Forget Smurfs 2 — this week one of the East Village’s trippiest artists, M. Henry Jones, wants to show you some 3-D that doesn’t suck.

Jones is the muttonchopped master of the “Fly’s Eye” technique, in which a sheet of about 2,400 closely packed micro-images (similar in appearance to a Magic Eye image) appears as one large 3-D object when viewed through a screen of special lenses. The end result is a portrait like the one below, depicting Jones’s mentor, integral photography pioneer Roget de Montebello.

Jones creates the sort of infectious retro-futuristic artwork that would make him the toast of Bushwick Open Studios if he had a place at 56 Bogart. But he’s very much an East Village holdover. He had a studio on Avenue A for 20 years, until a rent hike forced him to move to East 10th Street, between Avenues C and D. But you’ll still see the gray-haired hipster tooling up and down Avenue A on his banana-seat bike.

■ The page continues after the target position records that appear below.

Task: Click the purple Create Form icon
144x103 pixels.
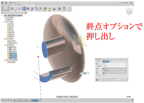Action: [28, 9]
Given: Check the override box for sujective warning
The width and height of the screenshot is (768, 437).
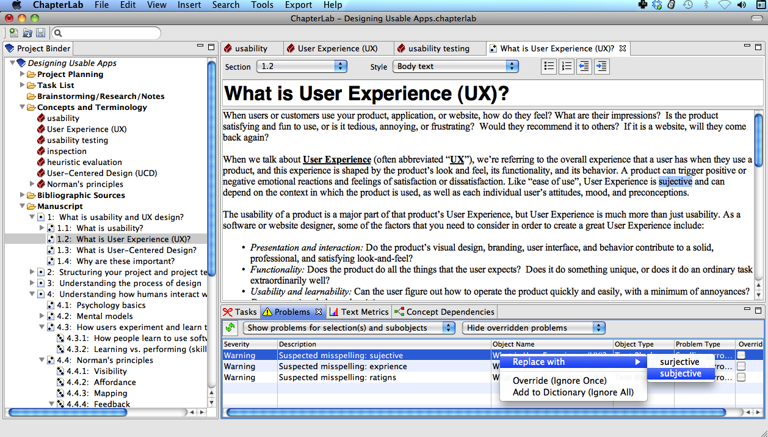Looking at the screenshot, I should click(741, 355).
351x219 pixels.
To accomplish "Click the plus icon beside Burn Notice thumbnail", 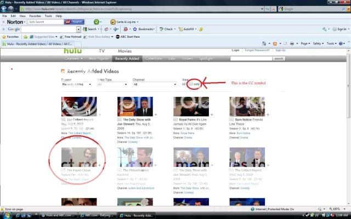I will click(x=268, y=114).
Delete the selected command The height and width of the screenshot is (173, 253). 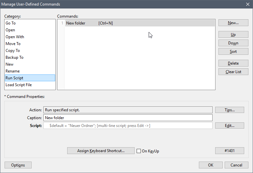[233, 63]
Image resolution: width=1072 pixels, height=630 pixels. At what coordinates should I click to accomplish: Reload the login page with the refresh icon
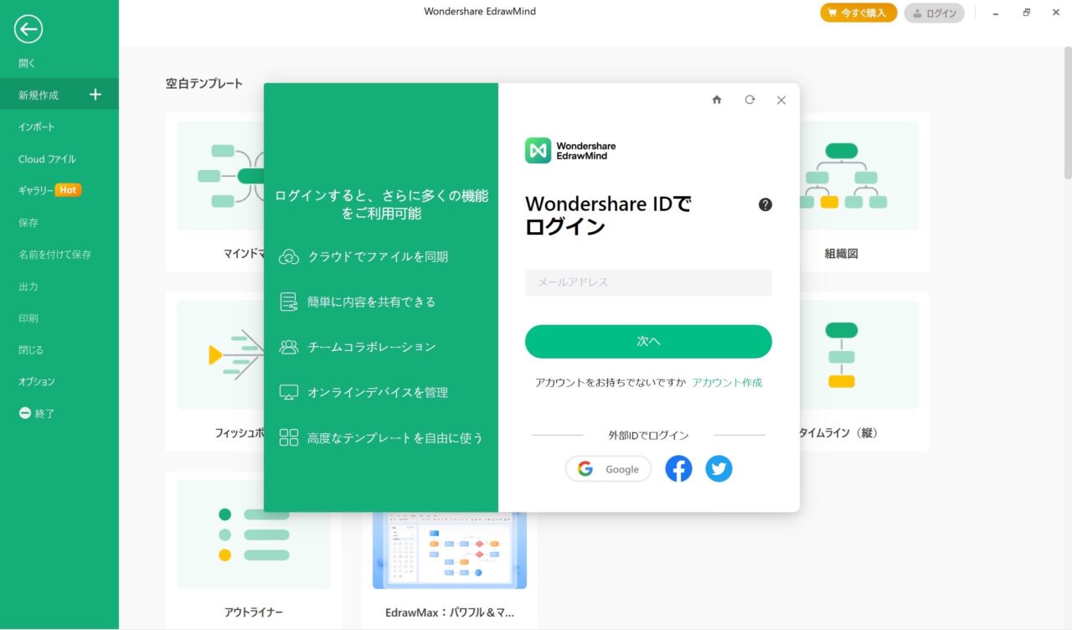[749, 100]
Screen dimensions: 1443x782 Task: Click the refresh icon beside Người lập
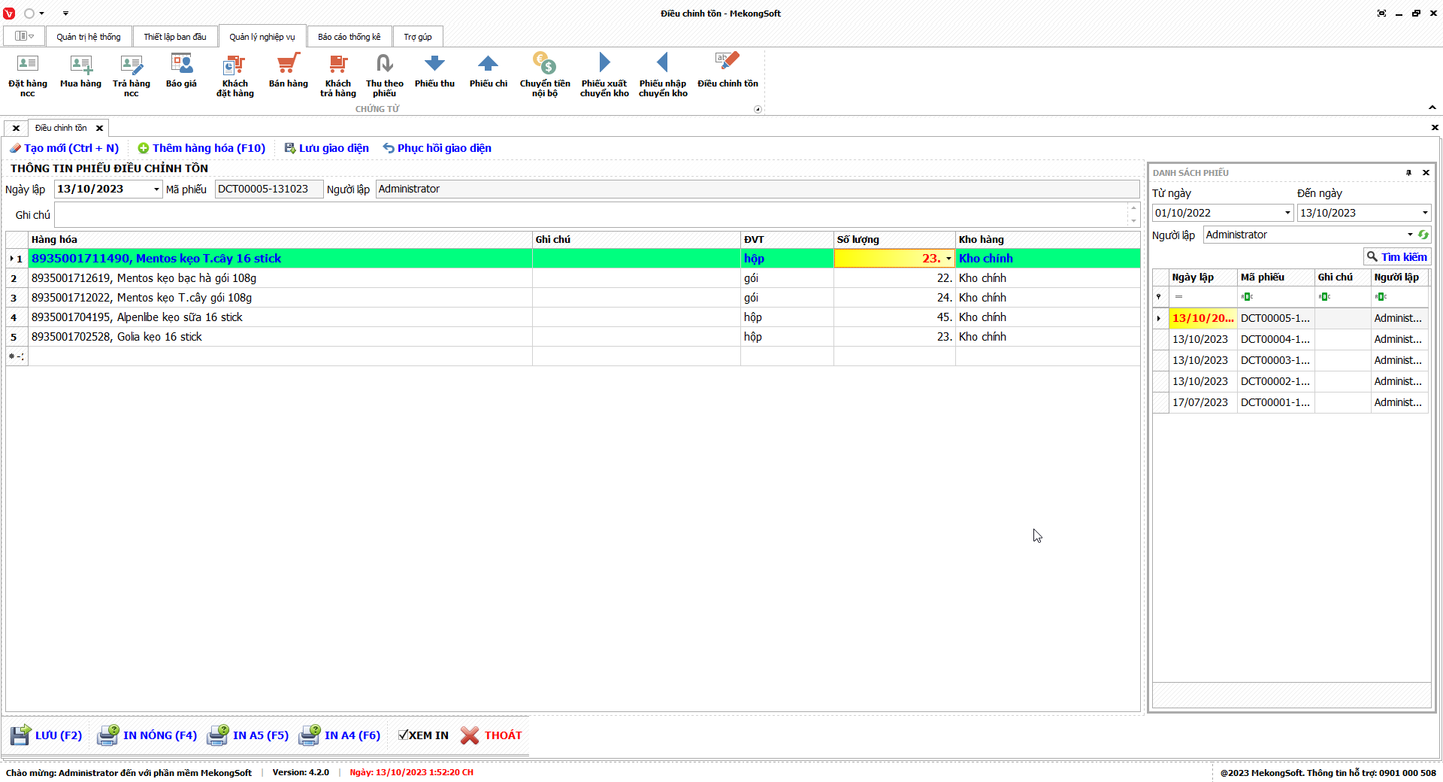coord(1423,235)
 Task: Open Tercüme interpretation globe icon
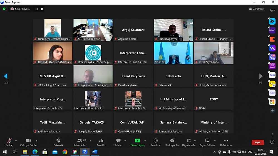point(156,141)
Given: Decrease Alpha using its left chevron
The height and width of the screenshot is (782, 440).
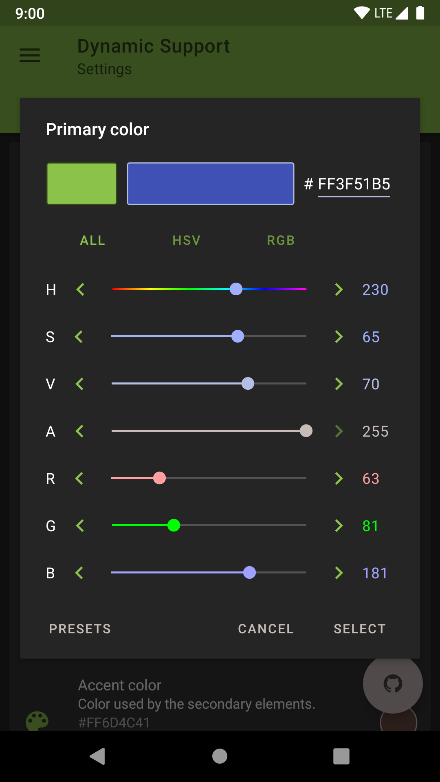Looking at the screenshot, I should tap(80, 431).
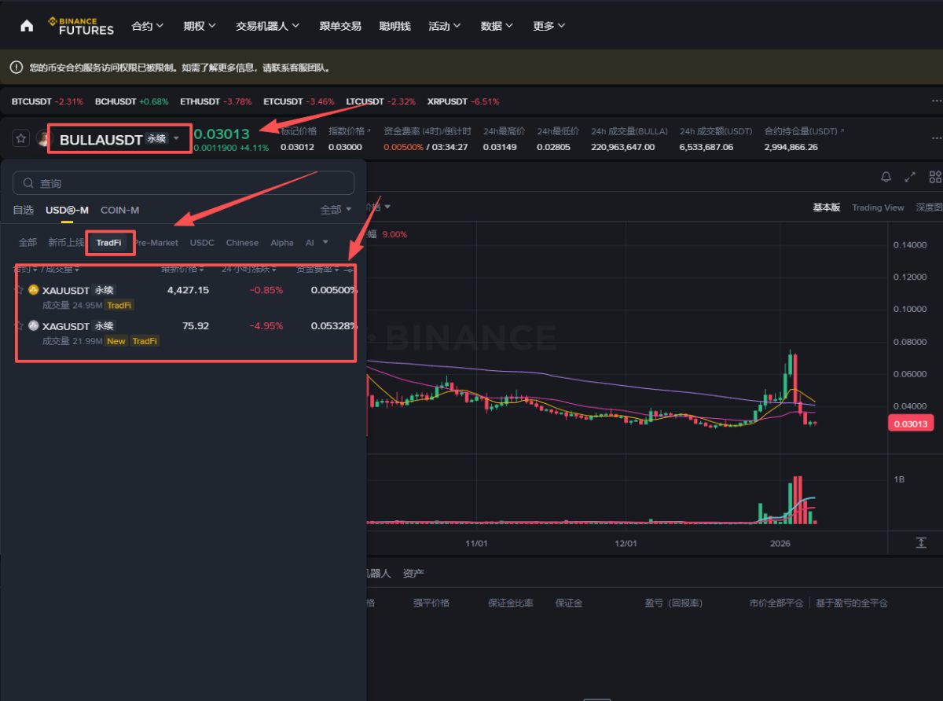The image size is (943, 701).
Task: Click the home icon in the navbar
Action: [x=27, y=24]
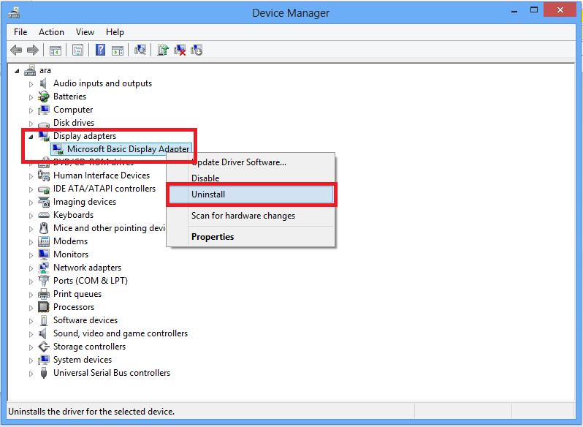Open the View menu
Screen dimensions: 583x427
pos(85,32)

A year ago, Jones managed to raise $11,000 for his work via Kickstarter. Now he’s putting on “The Hyperdimensional Event of Summer 2013,” featuring his recent portraits of some “legends of the New York art world” as well as the lenticular art of Marc Friedlander (who will also play music as his alterego, Mark Zero) and the paintings of Petar Timotic, whose work hangs in Nublu.

Sure you could pay $18 to see Pacific Rim — or you could see some homegrown 3-D and enjoy an adult beverage for absolutely zilch.

“The C 3-D Show,” at CICNN151, at 151 Ave., East Village; Thursday, 7 p.m. to 10 p.m.